Fils d'un Palestinien originaire de Ramallah et d'une mère Mexicaine, Eli a combattu 4 ans au Vietnam et confie avoir été victime de racisme étant jeune, dans les années 60 au Texas à cause de son teint bronzé. Il a passé une grande partie de sa vie à Hawaï où il enseignait. «J’ai pratiquement le même parcours que Barack Obama !», dit-t-il en riant en caressant ses longues moustaches. Obama a passé une partie de sa vie à Hawaï et est l’enfant d’un couple mixte. «J’ai voté pour Obama car je trouve que cet homme n’a pas de double langage. Il a su tenir ses promesses. Il a par exemple réussi à faire passer sa fameuse réforme de la santé», explique-t-il. «J’admire également Obama car il représente un nouveau visage pour les Etats-Unis qui n’est plus du tout un visage White Anglo Saxon Protestant. Les démocrates ont su saisir ce changement dans leur rang alors que les républicains, eux, veulent toujours perpétuer un seul point de vue, celui des Blancs», poursuit-t-il.

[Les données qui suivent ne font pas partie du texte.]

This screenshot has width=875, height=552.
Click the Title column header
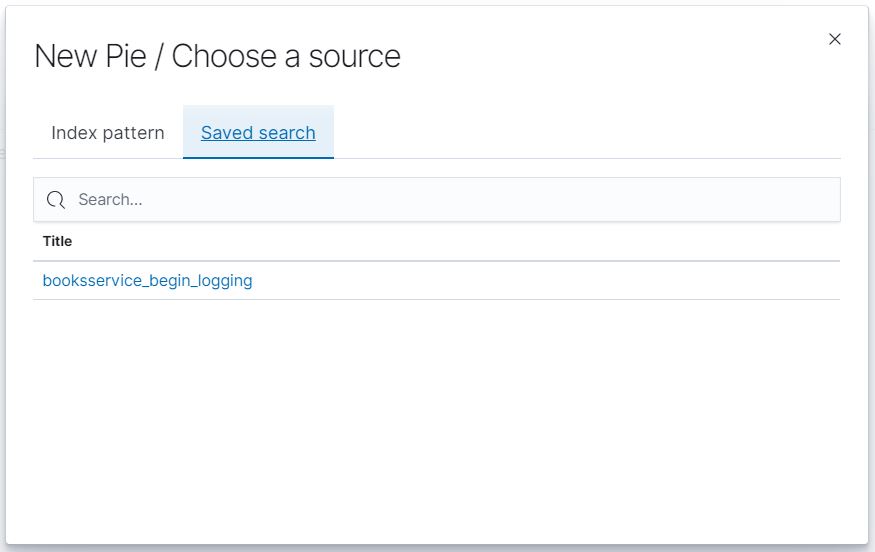(x=57, y=241)
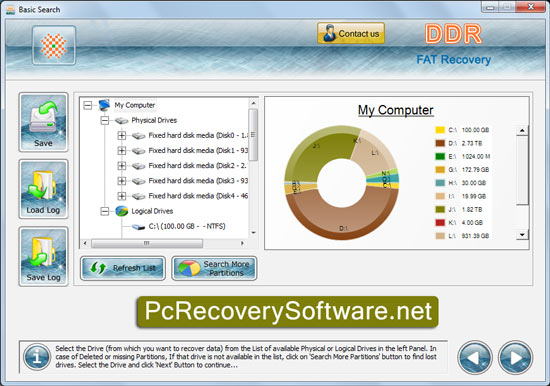Image resolution: width=550 pixels, height=386 pixels.
Task: Collapse the Physical Drives node
Action: [105, 120]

Actuellement, le dernier état américain qui n’a pas encore terminé de dépouiller la totalité des bulletins de vote est la Floride. Les résultats dans cet état balançoire devraient être connus dans moins de deux heures. Cependant, cela ne changera pas les résultats des élections. Barack Obama mène dans cet état.